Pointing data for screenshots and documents
>> BEGIN
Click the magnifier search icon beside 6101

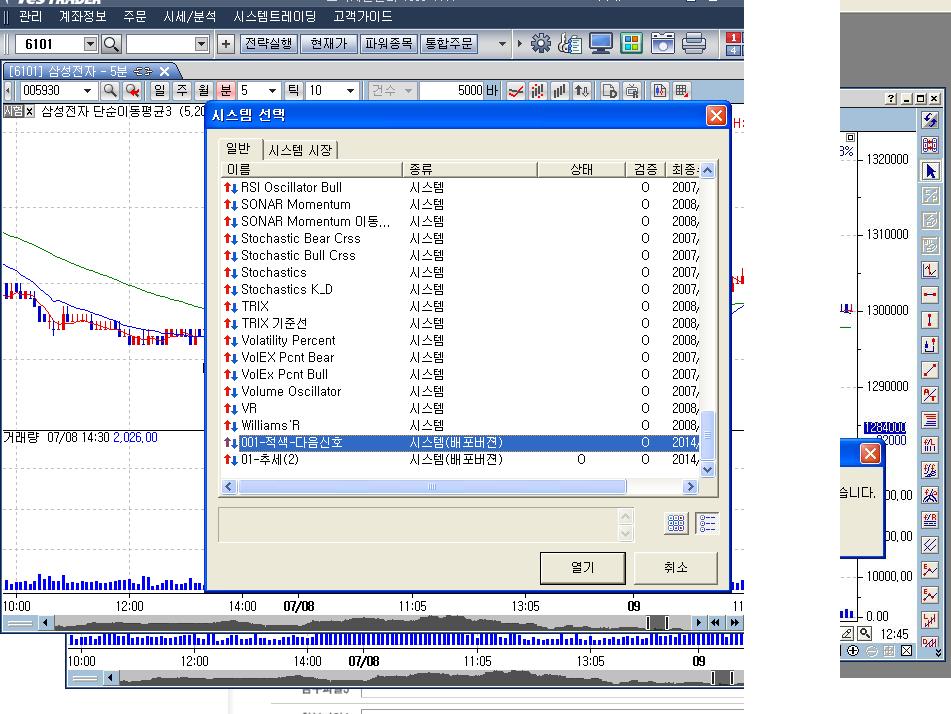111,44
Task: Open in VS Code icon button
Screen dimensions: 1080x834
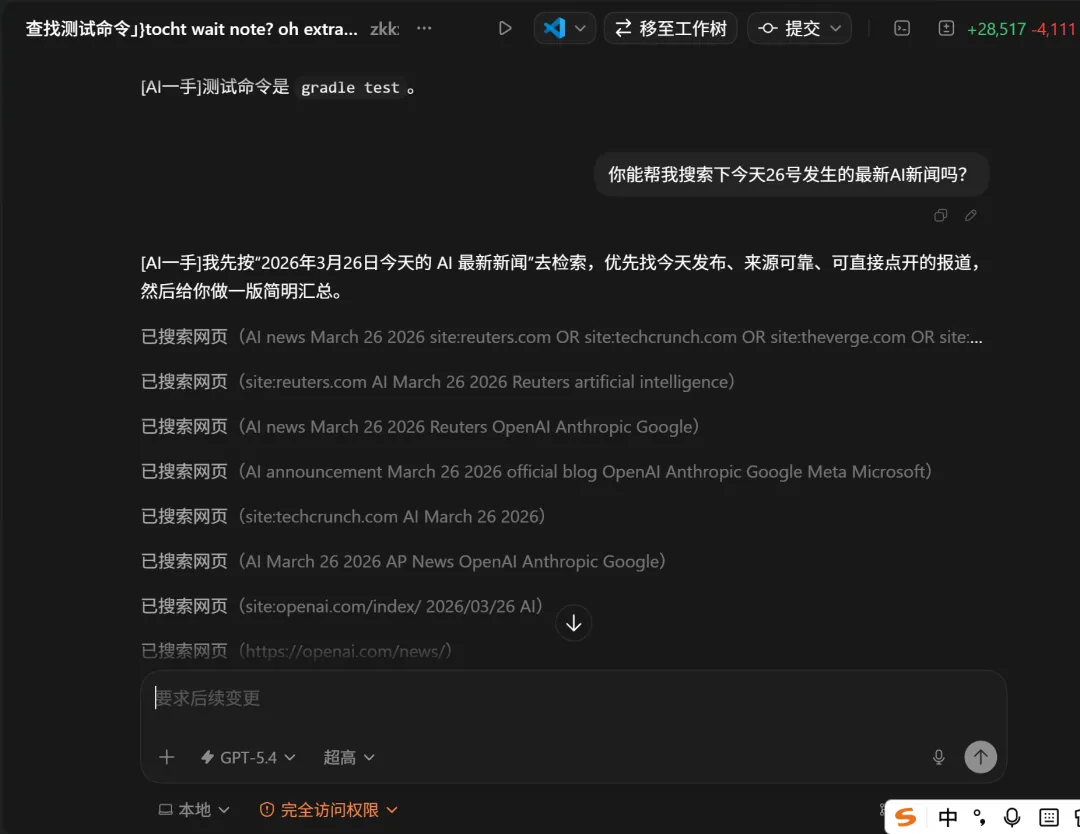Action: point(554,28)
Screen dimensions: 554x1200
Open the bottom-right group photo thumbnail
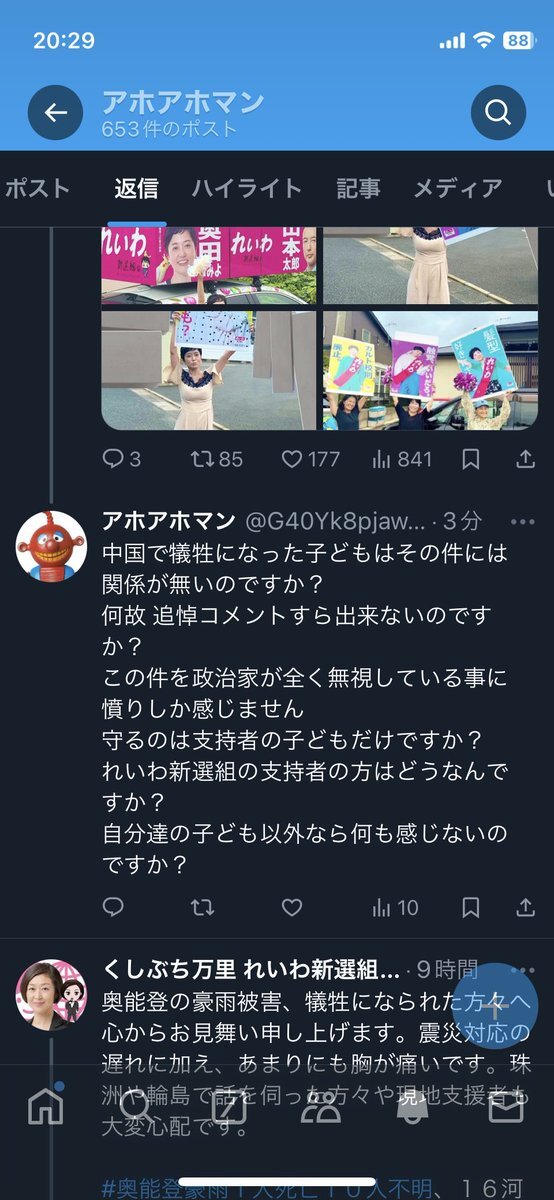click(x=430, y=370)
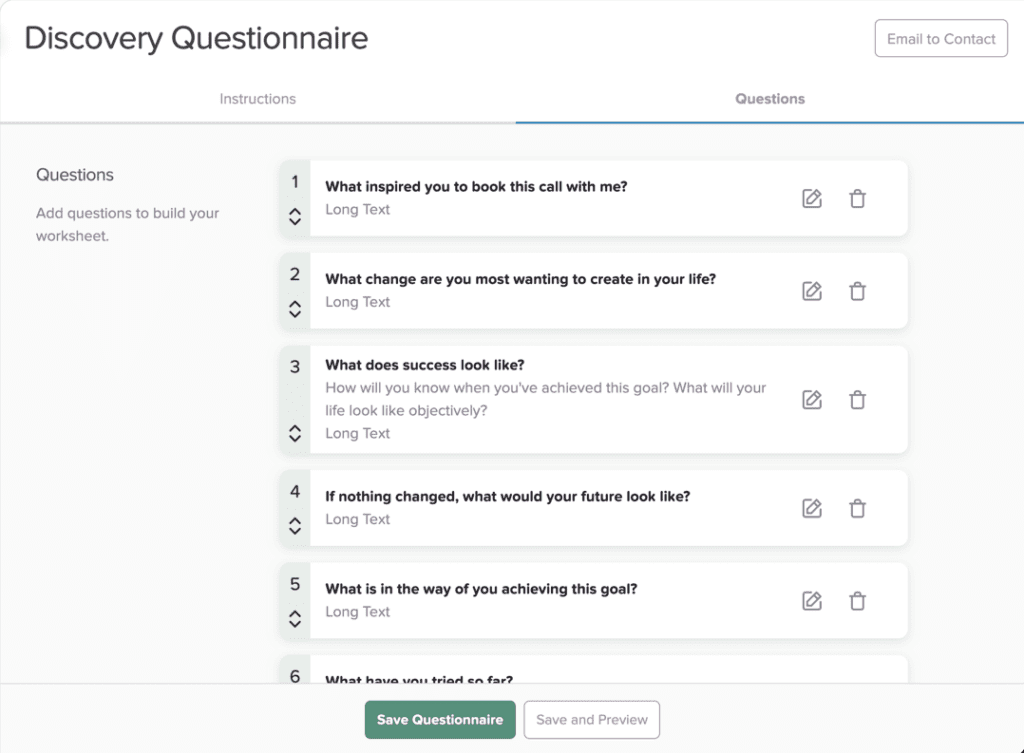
>> END
TASK TO COMPLETE =>
Count the lines of the records that contain the string "icon", and give only the number.

RESULT OF THE EXERCISE =>
2